Using simulated data, Lampinen (2016) argued that ROCs derived from lineup and showup identification procedures produce different estimates of witnesses’ ability to discriminate guilty from innocent suspects even if their true level of discrimination accuracy does not vary. This point, if correct, would raise questions about ROC-based comparisons of the accuracy of lineup and showup identifications (Gronlund et al., 2012; Mickes, 2015; Wetmore et al., 2015). However, we will show that Lampinen reached an erroneous conclusion because he simulated data using relatively liberal criterion locations and inappropriately applied signal detection equations from a different decision task. Lampinen’s second criticism of ROCs is that they encourage researchers to compare discrimination accuracy at different levels of witness confidence, which “is not a reasonable or scientifically valid way to compare two conditions” (Lampinen, 2016, p. 28). As we will argue, this claim fails to recognize the most valuable contribution of ROCs, which is exactly that they eliminate the need to worry about witness confidence because the same decision accuracy (d′) is reflected at every confidence level.1. In contrast to Lampinen’s (2016) claim, ROCs provide the best measures of underlying discrimination performance and may be compared across lineups of different lengths (including showups).
Lampinen (2016) argued that witnesses’ ability to distinguish guilty from innocent suspects appeared to be different for showup and lineup procedures that involve ROCs, so “pAUC analyses do not provide a valid way of comparing identification procedures” (Lampinen, 2016, p. 26). As evidence, he offered a series of simulations in which true discrimination accuracy (d′) was equated for two different identification tasks: showups and six-photograph lineup identifications. In both cases, Lampinen assumed an underlying representation based on signal detection theory (Macmillan & Creelman, 2005). Specifically, memory strength values were sampled from Gaussian strength distributions with a mean of 0 and a standard deviation of 1 for fillers, and a mean of d′ (set at 0.5, 1, 1.5, or 2)Footnote 3 and a standard deviation of 1 (for equal variance simulations) or 1.2 (for unequal variance) for guilty suspects.
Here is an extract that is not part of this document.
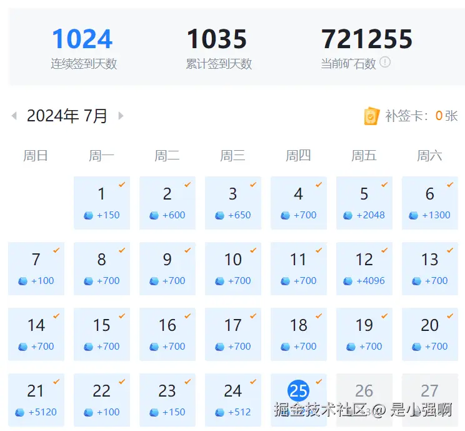Click the ore icon under day 17
Screen dimensions: 465x431
tap(219, 347)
To simulate the showup procedure, Lampinen randomly selected a single value from either the guilty suspect distribution, to represent a TP showup, or the foil distribution, to represent a TA showup. The sampled strength was compared with a fixed set of criterion values (0.18, 0.23, 0.27, 0.39, 0.67, 1.15, and 1.53) to assign a confidence level for the response. For example, a sampled strength of 1.0 would be assigned a confidence level of 6 because it falls in the interval between the fifth and sixth criterion locations. Any sampled strength greater than 0.18, the lowest criterion, was assumed to result in a positive identification.
Simulation of the six-photograph lineup procedure was similar, except that each simulated lineup involved six sampled strengths, either one from the guilty suspect distribution and five from the filler distribution (for a TP lineup) or all six from the filler distribution (for a TA lineup). In either case, the highest sampled strength determined the confidence rating. If that strength was from the guilty suspect distribution, then a “hit” resulted. If the lineup included only fillers, then any strength above the lowest criterion (0.18) was treated as a false alarm. Because there are six opportunities for a filler to exceed the criterion in a TA lineup, the resulting response rates were divided by 6.
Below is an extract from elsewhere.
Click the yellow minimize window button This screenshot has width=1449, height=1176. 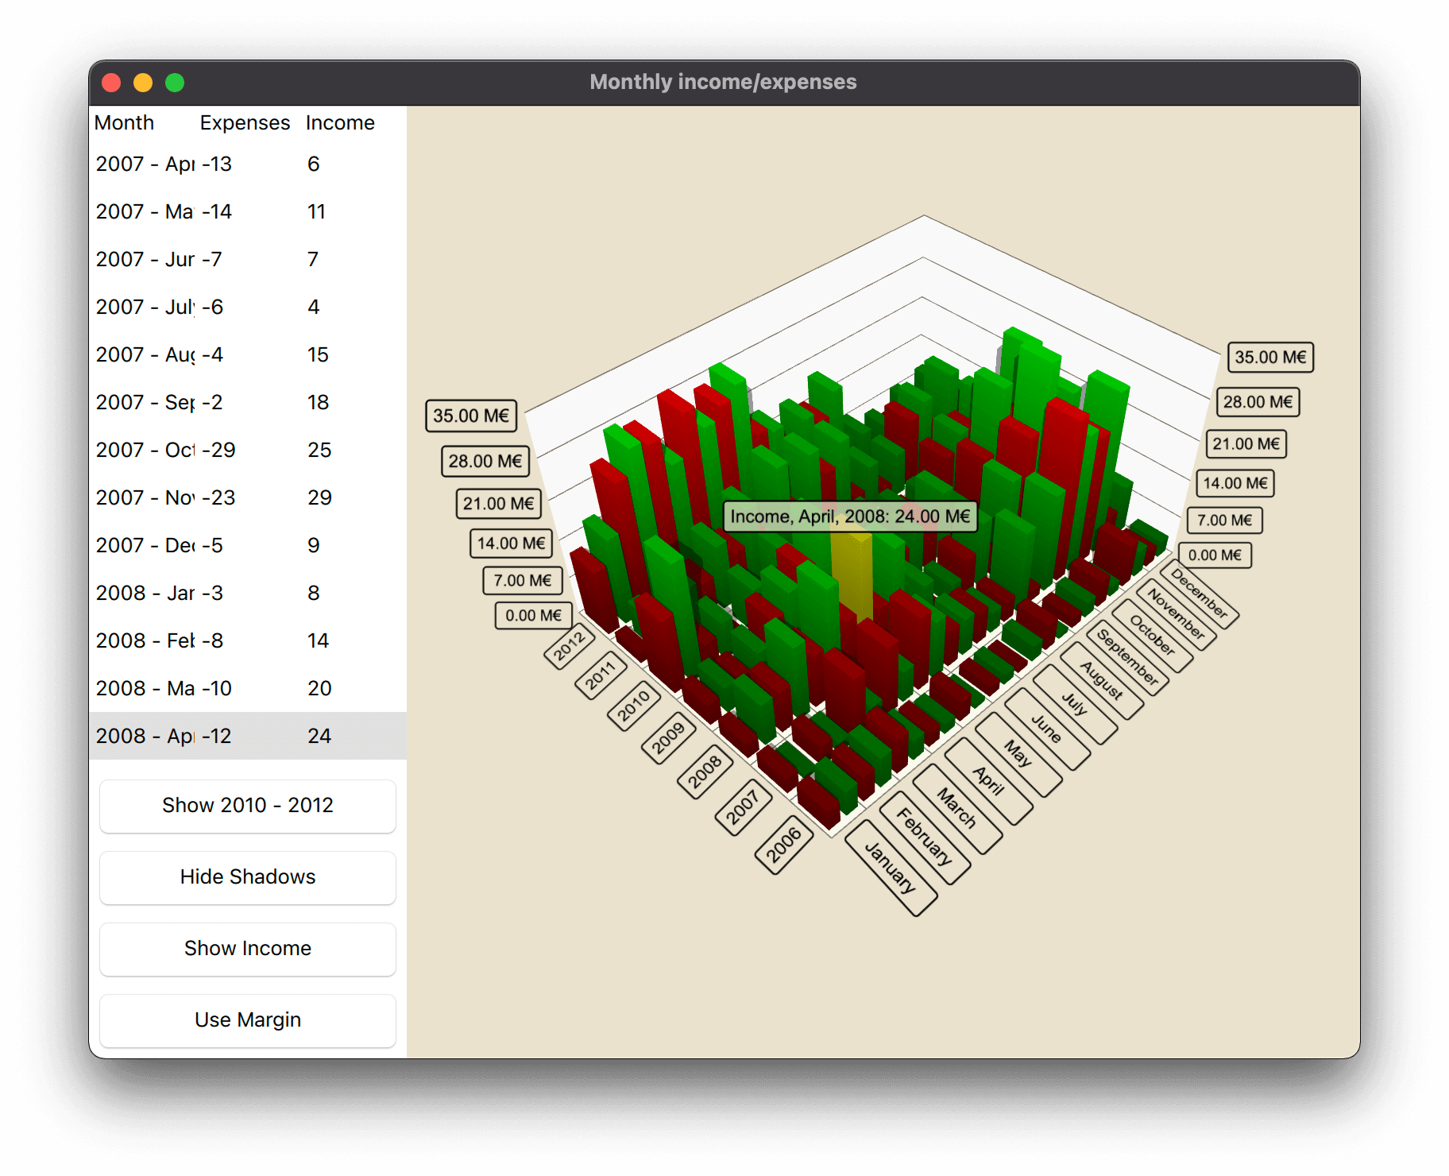(x=143, y=83)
Lampinen (2016) showed that the simulated ROC for the showup procedure fell above the simulated ROC for the lineup procedure for each of the true d′ values he considered. Because the AUC is a measure of subjects’ ability to discriminate between two types of stimuli (i.e., guilty and innocent suspects; Green & Swets, 1966; Macmillan & Creelman, 2005), he concluded that the estimated accuracy was higher for the showup method. As a consequence, his simulations seem to suggest that the AUC fails to provide a good measure of eyewitnesses’ ability to discriminate guilty from innocent suspects. We will show, using our own simulations, that ROCs based on a choice from among a larger set of options (i.e., six-person lineup rather than three-person one) do have lower hit and false alarm rates at every criterion location, though for reasons quite different from those offered by Lampinen. However, the difference in the AUCs (which Lampinen did not report) is inconsequential compared with the difference in AUCs when true discrimination accuracy (d′) actually varies.
We performed simulations similar to Lampinen’s so that the AUCs could be calculated. To extend and generalize his analyses, we varied the criterion locations continuously for 10,000 different simulated trials of each type, thus mapping out the full theoretical ROC. By comparison, Lampinen assumed a particular set of fixed criterion locations, which necessarily provides only a snapshot of the ROC. In addition, we assumed several different lineup sizes (2, 3, or 6). Although lineups with only two or three photographs are not used in standard police procedures, their inclusion in our simulations does provide some insight into the relationship between lineup size and form of the ROC.
Our simulated showup and lineup ROCs are shown as the set of ROCs in Fig. 1 that are represented with dashed functions. These curves were generated using one of the combinations of parameter values from Lampinen’s study, namely a true d′ of 1.5 and equal variance distributions. (Other values of true d′ yielded similar results.) Notice that these four ROCs are visually indistinguishable at the lowest false alarm rates (up to about 0.10) that reflect the highest confidence levels. This part of the ROC was not shown in any of Lampinen’s simulations, because the most conservative criterion he selected was relatively liberally placed and thus produced high hit and false alarm rates overall. The operating points in Lampinen’s simulations are marked with red open circles on the showup ROC in Fig. 1.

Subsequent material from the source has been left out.